JG: For us, the key was to leverage the symmetry of governmental institutions across the world. Cities everywhere encounter very similar challenges, but with some nuances. We therefore created a solution that first leverages those contour similarities—but then accommodates their nuances—to make the ClimateOS platform inherently scalable.

But at ClimateView, the story doesn’t stop with helping communities make better data-driven decisions in a vacuum. Instead, we approach the problem from the vantage point of “collaborative decision intelligence”. The more cities we bring aboard the platform, the better our data (and therefore our assumptions) become. As a result, the power of our solution is greatly propelled by those communities which are particularly eager to share their solutions and best practices with their colleagues—whether nearby or on the other side of the planet—and we’re pleased to provide the scalable forum for this critical exchange of knowledge.

Notwithstanding our successes, we acknowledge that the GovTech sector continues to present certain challenges.
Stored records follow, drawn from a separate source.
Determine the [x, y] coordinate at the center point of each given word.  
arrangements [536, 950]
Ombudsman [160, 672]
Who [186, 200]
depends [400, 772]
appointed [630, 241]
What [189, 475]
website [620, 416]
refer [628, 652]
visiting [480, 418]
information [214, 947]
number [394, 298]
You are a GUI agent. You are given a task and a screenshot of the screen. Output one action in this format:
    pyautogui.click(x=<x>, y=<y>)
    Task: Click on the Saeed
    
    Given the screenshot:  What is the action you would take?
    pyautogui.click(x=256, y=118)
But at ClimateView, being in the midst of this global transition presents not only an opportunity for the climate, but also for the very ways in which software is procured in the public sector. The demand for “climate software” is rapidly increasing—not just due to the broad, visible, and existential threat of climate change—but more precisely because the funds necessary to accomplish the transitions have often been locked in national and supranational institutions. Those rational market actors wish to ensure that the highest-impact local initiatives are the first ones funded. And now that we’re beginning to see those funds unlocked and flowing to the municipalities, the need for data-driven guidance of those investments has never been more pressing.

What is different from a year ago, beyond just the number of cities using the platform? 
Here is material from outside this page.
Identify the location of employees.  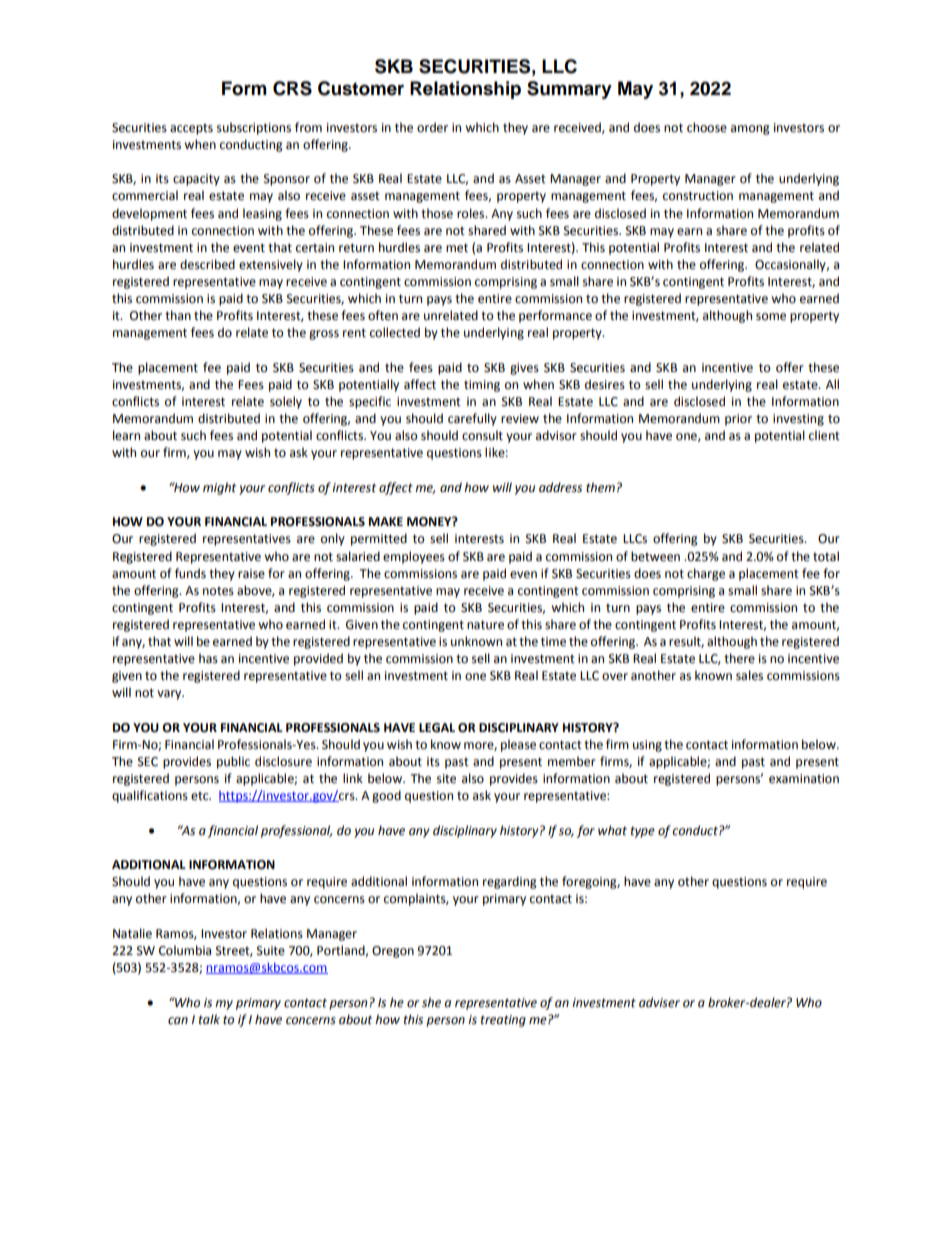
(414, 557).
JG: We have always been able to attract top talent in Sweden because we have a desirable brand and a solid interpersonal network here. Fortunately, we’re now able to replicate that on a global scale and are able to attract top talent from across Europe and more globally. As a result, the fabric of our company is even more diverse, worldly, and inclusive than ever before.
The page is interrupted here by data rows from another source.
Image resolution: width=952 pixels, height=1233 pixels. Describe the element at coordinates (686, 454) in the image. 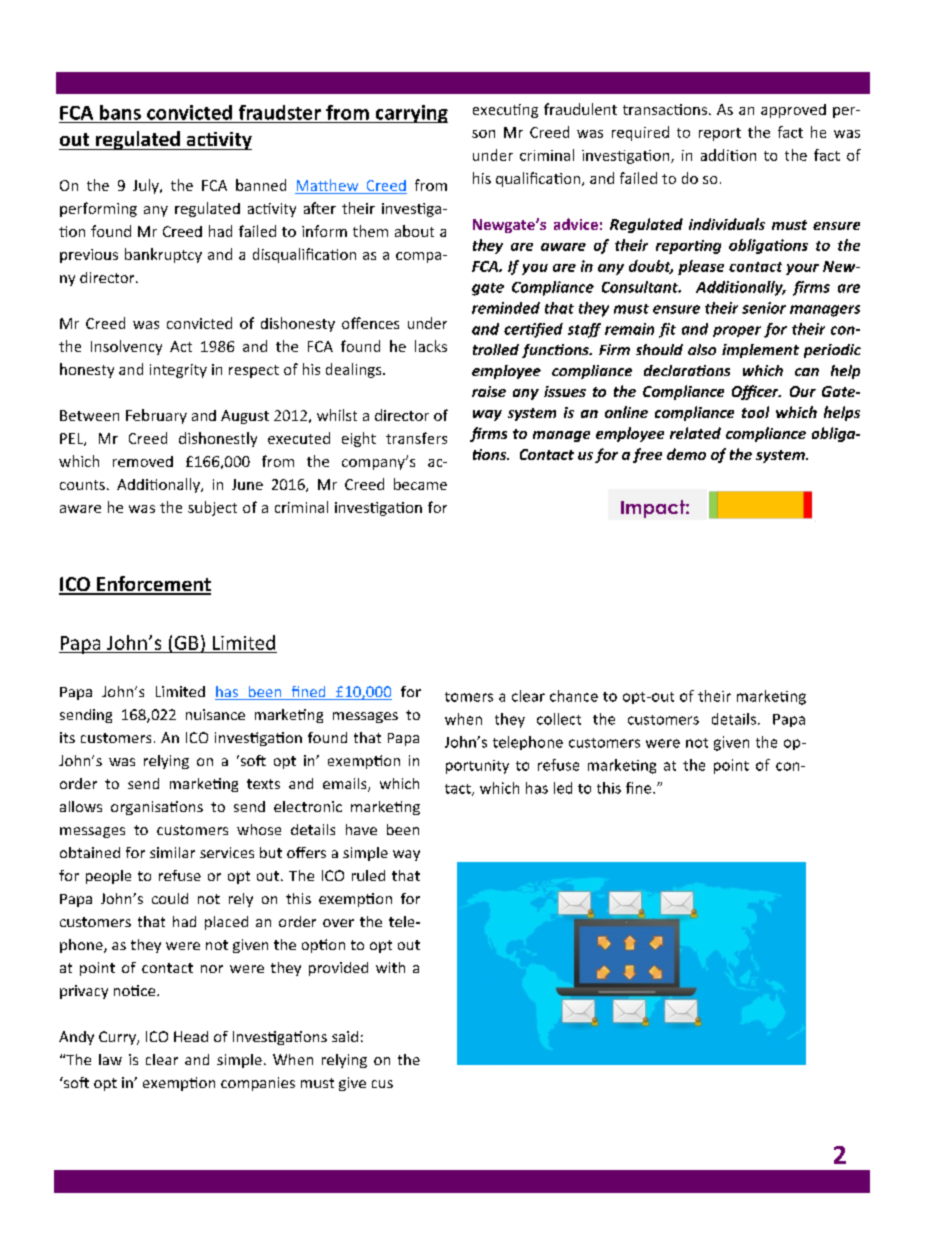

I see `demo` at that location.
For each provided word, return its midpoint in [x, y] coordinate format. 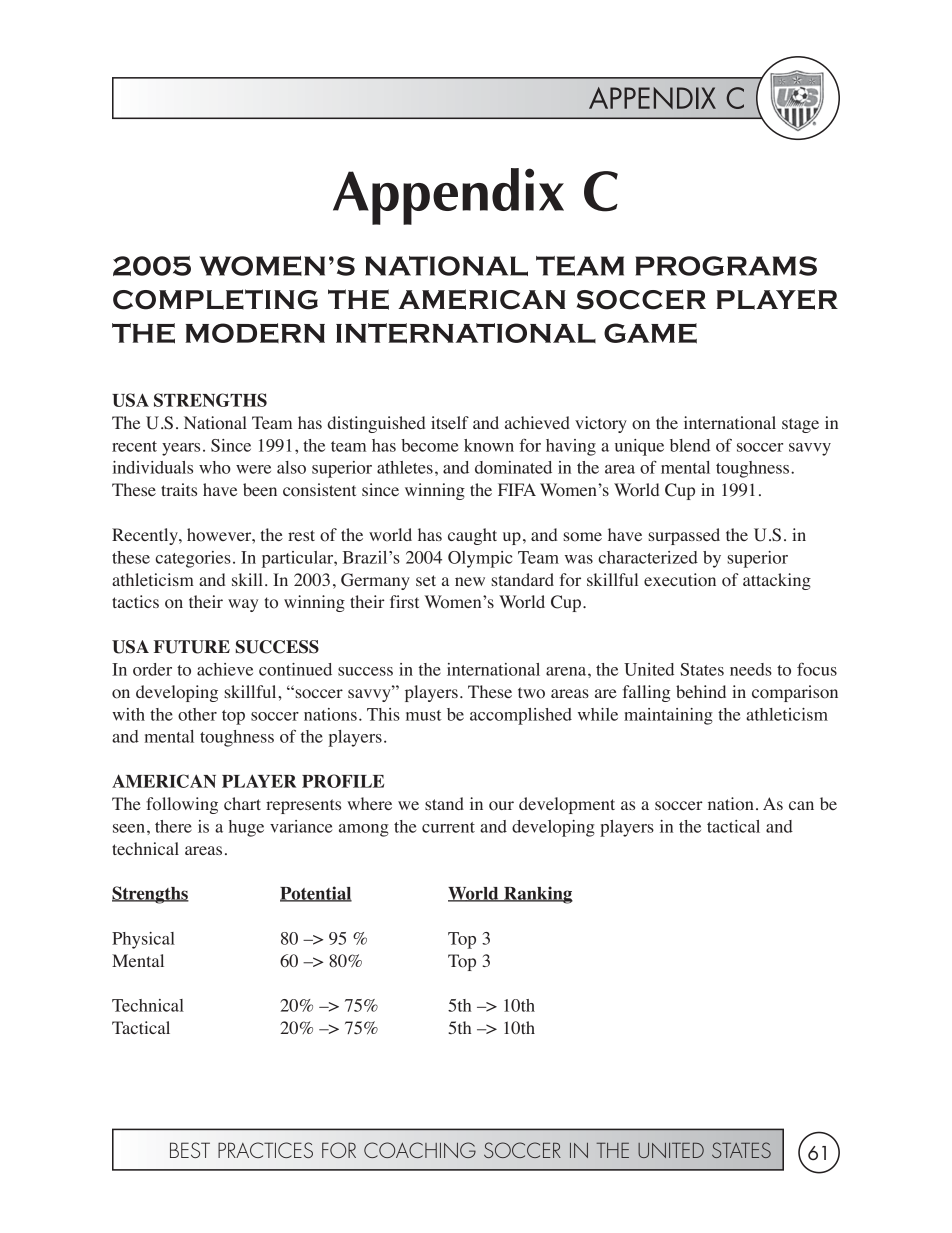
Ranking [537, 895]
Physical [143, 940]
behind [701, 691]
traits [179, 489]
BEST [190, 1150]
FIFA [517, 489]
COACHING [420, 1150]
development [567, 805]
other [197, 714]
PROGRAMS [726, 266]
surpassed [684, 536]
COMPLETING [215, 299]
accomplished [521, 716]
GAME [650, 333]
What type of talent do you need to build this kind of GovTech? 

JG: The climate transition is insanely cross-functional. Therefore, it’s essential that our talent at ClimateView reflect this reality. We are trying to solve ways-of-working problems that our customers have been facing for a very long time. This requires more than just subject matter expertise in fields ranging from government and climate policy to fintech and deeptech; it also requires an inherent curiosity across these disciplines to drive true innovation within this complex and dynamic space. Finding that cross-disciplinary intellectual curiosity is almost certain to remain a challenge going forward.

What’s next for ClimateView? 

JG: Continuing our massive hiring effort will be key as we continue to double down our key market strategy and expand further throughout Europe and the UK, North America, and beyond in the coming months. 

But unlike many other enterprises in this space, the public sector has been our bread and butter. We are relevant because we supply cities with a much-needed platform that brings true operational value to the people actually planning and overseeing the transitions. We believe that the 100+ cities using our platform today don’t just prove that demand exists—it proves that our approach works. And with that, we have an infinitely scalable foundation for our second phase: taking those tightened city climate action plans and helping to ensure they actually become funded. A plan that is not socially inclusive and which remains unfunded is not a plan. This is why at ClimateView, we are personally and professionally invested in ensuring that climate plans aren’t simply intelligent, but that they’re actionable.

I’m pleased to reveal not only that we’re headed in this direction in 2022, but also that this next phase is already underway. And I couldn’t be more delighted than to work on this challenge with my curious, driven, and dedicated colleagues who focus their efforts on this mission together with our cities every day.